Questo bellissimo esempio di architettura funeraria nuragica si trova ai piedi dell’omonima Serra Osono, in agro di Triei, su un pianoro a quota 255 mt. s.l.m. che si affaccia sulla piana di Tortolì e sul Golfo di Arbatax.
Il manufatto, composto principalmente da monoliti granodioritici locali, si trova in buone condizioni; il corpo principale delle sepolture, composto da blocchi aggettanti con copertura a piattabanda e ampiamente tumulato esternamente, risale a 1.600 anni prima di Cristo; l’esedra antistante, impostata successivamente attorno al 900 AC nel pieno dell’Epoca nuragica, è ampia circa 20 metri ed è composta da grosse rocce granitiche conficcate nel terreno (ortostati), semilavorate per risultare piatte e con forma squadrata o arrotondata superiormente ed alla cui base sta una linea di pietre piatte a modi sedile; rispetto ad altre Tombe dei Giganti non è presente la stele centrale, sostituita da un piccolo falso ingresso sormontato da un grosso monolite funzionante come architrave. L’orientazione della tomba è in direzione S-SE e dalla sua imboccatura la vista ricade sulla piana di Tortolì e sul tratto di mare a sud e a nord di Arbatax.

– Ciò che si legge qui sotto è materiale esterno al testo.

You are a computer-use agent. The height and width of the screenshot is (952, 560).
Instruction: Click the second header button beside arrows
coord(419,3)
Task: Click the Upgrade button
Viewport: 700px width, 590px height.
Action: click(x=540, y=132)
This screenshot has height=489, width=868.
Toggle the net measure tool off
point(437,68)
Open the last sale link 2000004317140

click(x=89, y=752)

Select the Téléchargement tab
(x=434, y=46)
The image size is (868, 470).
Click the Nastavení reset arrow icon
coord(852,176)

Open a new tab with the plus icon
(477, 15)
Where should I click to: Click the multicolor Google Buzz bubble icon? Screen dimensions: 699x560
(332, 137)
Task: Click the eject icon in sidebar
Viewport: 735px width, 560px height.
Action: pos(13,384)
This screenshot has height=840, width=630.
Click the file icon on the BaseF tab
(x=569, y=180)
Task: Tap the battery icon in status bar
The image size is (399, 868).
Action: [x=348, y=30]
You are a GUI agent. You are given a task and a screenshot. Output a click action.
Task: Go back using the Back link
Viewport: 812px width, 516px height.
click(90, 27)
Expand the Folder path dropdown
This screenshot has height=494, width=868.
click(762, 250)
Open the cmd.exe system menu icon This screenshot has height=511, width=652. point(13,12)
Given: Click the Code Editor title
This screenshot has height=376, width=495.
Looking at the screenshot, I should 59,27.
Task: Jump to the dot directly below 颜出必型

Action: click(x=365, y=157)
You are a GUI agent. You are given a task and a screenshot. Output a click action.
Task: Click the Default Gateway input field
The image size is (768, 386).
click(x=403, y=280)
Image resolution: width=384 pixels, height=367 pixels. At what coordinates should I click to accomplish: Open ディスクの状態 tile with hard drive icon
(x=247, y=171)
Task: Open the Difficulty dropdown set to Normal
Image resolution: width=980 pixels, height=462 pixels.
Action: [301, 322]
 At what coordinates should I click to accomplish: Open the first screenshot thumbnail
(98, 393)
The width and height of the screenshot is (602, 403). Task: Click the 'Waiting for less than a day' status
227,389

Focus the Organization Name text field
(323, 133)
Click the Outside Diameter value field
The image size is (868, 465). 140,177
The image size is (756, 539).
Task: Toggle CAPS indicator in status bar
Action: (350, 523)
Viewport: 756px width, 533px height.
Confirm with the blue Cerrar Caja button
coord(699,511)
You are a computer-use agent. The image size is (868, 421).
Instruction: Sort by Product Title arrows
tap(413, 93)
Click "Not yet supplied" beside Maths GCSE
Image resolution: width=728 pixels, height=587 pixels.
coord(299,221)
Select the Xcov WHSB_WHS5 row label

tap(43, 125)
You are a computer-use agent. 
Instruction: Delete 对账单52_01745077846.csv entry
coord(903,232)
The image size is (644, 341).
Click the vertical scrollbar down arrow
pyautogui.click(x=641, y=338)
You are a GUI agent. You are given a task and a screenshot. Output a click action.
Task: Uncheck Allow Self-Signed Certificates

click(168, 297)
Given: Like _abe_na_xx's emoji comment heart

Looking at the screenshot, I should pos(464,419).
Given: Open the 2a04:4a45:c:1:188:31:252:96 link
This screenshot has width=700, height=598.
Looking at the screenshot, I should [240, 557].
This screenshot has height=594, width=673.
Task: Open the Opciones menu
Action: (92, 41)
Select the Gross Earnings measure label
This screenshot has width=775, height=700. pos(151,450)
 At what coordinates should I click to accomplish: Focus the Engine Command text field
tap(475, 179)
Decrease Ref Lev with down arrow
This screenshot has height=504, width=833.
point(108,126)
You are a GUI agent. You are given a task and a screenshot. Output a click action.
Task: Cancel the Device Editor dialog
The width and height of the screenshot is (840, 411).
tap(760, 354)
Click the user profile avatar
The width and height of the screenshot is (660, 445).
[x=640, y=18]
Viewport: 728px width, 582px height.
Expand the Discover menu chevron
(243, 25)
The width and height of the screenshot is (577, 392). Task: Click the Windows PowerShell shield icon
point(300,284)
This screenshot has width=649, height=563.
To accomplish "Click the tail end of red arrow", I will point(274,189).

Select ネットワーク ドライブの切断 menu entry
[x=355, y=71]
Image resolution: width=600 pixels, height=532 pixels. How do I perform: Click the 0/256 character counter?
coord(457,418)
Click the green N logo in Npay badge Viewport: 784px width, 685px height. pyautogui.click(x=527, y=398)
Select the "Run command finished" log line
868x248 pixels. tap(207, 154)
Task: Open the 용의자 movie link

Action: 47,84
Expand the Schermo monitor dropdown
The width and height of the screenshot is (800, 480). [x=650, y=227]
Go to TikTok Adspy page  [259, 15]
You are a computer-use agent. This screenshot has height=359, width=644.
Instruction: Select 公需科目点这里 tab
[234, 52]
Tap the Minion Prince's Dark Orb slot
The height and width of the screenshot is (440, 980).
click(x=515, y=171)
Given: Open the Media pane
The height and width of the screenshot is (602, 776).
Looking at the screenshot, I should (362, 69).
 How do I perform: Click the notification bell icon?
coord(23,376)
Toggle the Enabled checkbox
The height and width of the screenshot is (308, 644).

Abbastanza ben segnalata, è facilmente raggiungibile da Triei, da cui dista nemmeno 3 chilometri, oppure provenendo dalla SS125 si imbocca la SP55 per Ardali Triei e si seguono le indicazioni sulla sinistra dopo 4,5 km.

La Tomba dei Giganti di Osono (Triei) ai piedi dell’omonima Serra Osono.
La camera delle sepolture è lunga 10 metri; è evidente la struttura composta da grossi blocchi di granito aggettanti, semilavorati, con copertura a piattabanda.
I grossi ortostati granodioritici che compongono l’esedra.
L’evocativo panorama visibile dall’ingresso del corridoio delle sepolture.
Vista della parte centro-occidentale dell’esedra; si nota il trittico di ortostati accanto all’ingresso della Tomba notevolmente più alti dei circostanti e suddivisi ciascuno in blocchi sovrapposti provenienti dalla frammentazione del relativo monolite, probabilmente per essere meglio trasportato in sede di utilizzo.
Vista d’insieme del lato orientale della Tomba dei Giganti di Osono; è particolarmente evidente la dimensione generale della camera funeraria ampiamente tumulata. Sullo sfondo le bellissime alture circostanti, coperte dalla riforestazione a pini che denota il paesaggio in chiave montana nonostante la relativa altitudine.